Yes, but he said unlike the devil a fly fisherman can remove the hook and release the fish unharmed. I'm thinking the devil is more like a bait fisherman--you know, take you hook, line, sinker, and ripping you out of the water by the gills.  Oh boy, that statement is opening a can of worms!


----------



## kochanut (Jan 10, 2010)

if he said fly fisherman are like the devil i would repent! spend ALL weekend in church and off the water *(u)*


----------



## browntrout (Apr 27, 2008)

GaryFish said:


> HighnDry - if you listened to the talk though, Russ Ballard compared the fly fisherman to the devil, looking to deceive and catch you!


GaryFish,
Did you listen to the talk by Elder Ballard?


----------



## HighNDry (Dec 26, 2007)

You can listen to it again by visiting www.new.lds.org Look for Elder Russell M. Ballard's talk:Sunday afternoon session.
Tomorrow, they should have the transcripts available.


----------



## Catherder (Aug 2, 2008)

HighNDry said:


> Yes, but he said unlike the devil a fly fisherman can remove the hook and release the fish unharmed. I'm thinking the devil is more like a bait fisherman--you know, take you hook, line, sinker, and ripping you out of the water by the gills.  Oh boy, that statement is opening a can of worms!

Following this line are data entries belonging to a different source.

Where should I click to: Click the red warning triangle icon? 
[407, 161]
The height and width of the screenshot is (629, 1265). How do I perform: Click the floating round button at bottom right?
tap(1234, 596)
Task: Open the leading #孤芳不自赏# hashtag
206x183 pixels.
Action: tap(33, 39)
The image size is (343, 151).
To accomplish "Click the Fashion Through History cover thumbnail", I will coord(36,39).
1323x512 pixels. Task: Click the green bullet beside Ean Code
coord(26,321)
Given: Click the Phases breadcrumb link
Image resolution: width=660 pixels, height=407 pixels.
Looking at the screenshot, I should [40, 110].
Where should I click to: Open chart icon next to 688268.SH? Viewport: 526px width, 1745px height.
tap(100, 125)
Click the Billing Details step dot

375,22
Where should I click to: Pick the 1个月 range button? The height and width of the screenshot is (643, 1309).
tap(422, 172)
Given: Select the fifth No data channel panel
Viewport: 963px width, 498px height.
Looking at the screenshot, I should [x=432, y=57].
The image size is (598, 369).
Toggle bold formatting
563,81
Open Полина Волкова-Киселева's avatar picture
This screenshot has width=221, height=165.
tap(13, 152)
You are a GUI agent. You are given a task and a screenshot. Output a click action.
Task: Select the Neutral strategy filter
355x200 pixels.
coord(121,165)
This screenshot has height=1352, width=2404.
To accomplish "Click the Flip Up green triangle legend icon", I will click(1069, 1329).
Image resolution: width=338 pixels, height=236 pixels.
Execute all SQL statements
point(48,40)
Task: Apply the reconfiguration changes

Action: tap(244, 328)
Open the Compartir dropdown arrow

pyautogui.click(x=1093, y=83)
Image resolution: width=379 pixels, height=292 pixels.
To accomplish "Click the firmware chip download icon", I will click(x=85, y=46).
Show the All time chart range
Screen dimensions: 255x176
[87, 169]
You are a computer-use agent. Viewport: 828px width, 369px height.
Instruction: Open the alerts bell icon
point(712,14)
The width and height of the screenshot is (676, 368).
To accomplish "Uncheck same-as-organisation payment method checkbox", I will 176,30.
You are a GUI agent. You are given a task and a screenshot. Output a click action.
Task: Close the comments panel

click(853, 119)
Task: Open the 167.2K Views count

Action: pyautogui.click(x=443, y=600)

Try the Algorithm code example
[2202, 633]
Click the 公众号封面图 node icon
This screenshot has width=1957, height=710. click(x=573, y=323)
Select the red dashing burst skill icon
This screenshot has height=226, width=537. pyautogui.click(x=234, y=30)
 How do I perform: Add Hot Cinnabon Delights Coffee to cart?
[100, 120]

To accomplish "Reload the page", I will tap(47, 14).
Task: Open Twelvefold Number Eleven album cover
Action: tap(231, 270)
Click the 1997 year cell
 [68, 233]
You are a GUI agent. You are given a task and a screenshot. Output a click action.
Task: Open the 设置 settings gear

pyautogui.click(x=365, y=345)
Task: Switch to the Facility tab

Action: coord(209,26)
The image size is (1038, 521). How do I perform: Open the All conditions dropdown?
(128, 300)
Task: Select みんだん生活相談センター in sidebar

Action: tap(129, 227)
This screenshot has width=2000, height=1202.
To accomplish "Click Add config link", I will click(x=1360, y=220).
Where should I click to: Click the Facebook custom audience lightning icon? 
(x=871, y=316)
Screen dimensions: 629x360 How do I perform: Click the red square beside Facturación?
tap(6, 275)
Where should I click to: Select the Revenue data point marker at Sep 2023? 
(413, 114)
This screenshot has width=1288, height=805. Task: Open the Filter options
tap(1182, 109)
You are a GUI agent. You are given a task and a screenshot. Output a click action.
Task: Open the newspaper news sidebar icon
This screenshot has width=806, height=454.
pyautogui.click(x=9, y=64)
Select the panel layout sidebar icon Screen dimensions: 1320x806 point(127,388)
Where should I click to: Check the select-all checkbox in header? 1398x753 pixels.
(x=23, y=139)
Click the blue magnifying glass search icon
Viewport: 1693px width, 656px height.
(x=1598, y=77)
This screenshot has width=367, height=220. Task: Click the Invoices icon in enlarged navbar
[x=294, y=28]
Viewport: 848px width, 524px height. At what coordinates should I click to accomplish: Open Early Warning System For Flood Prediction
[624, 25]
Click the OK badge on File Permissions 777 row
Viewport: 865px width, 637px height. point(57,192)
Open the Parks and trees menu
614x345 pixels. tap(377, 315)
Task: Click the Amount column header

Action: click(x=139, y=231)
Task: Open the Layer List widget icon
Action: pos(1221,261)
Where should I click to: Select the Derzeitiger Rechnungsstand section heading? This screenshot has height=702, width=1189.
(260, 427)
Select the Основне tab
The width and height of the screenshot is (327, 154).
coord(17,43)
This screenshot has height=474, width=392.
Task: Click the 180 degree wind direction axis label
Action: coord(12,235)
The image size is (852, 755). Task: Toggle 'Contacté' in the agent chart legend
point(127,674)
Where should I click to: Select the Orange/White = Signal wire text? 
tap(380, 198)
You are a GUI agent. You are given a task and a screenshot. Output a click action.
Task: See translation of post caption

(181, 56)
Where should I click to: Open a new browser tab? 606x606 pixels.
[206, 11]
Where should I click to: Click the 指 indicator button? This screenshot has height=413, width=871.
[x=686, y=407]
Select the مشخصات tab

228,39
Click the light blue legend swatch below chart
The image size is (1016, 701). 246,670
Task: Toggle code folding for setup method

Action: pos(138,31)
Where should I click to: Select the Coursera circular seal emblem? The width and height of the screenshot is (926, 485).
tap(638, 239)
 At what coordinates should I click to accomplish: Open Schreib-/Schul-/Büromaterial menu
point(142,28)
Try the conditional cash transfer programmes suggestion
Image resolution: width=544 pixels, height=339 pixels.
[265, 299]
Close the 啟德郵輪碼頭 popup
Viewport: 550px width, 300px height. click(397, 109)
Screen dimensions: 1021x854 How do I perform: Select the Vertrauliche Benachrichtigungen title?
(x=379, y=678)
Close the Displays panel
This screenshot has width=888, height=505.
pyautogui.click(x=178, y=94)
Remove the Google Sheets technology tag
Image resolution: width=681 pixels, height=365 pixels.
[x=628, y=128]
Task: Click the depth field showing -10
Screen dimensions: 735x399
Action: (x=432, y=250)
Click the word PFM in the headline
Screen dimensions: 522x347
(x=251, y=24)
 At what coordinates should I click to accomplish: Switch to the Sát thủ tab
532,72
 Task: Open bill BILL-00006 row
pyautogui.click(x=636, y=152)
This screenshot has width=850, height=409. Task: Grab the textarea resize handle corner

Not so fast there. He also said the fly angler uses craftily made counterfeits of the real things that fish eat to ensnare its victims (flies). The bait angler uses the REAL article to get a bite. Therefore the bait angler may be presumed to represent true religion and the fly angler does indeed represent the devil. -()/>-

However, upon further reflection, the devil probably uses bright red and orange twist powerbait the most. :twisted:


----------



## GaryFish (Sep 7, 2007)

Yes. I did hear his talk. Very good talk.


----------



## trout bum (Oct 5, 2010)

brookieguy1 said:


> If you are LDS you absolutely DO NOT fish on the Sabbath. Follow your convictions and stay off the lakes on Sundays!


I think we will be okay. With most of the mormons I know Sunday is the only day they ARE Mormon.


----------



## kochanut (Jan 10, 2010)

^ HAHA!! -_O-


----------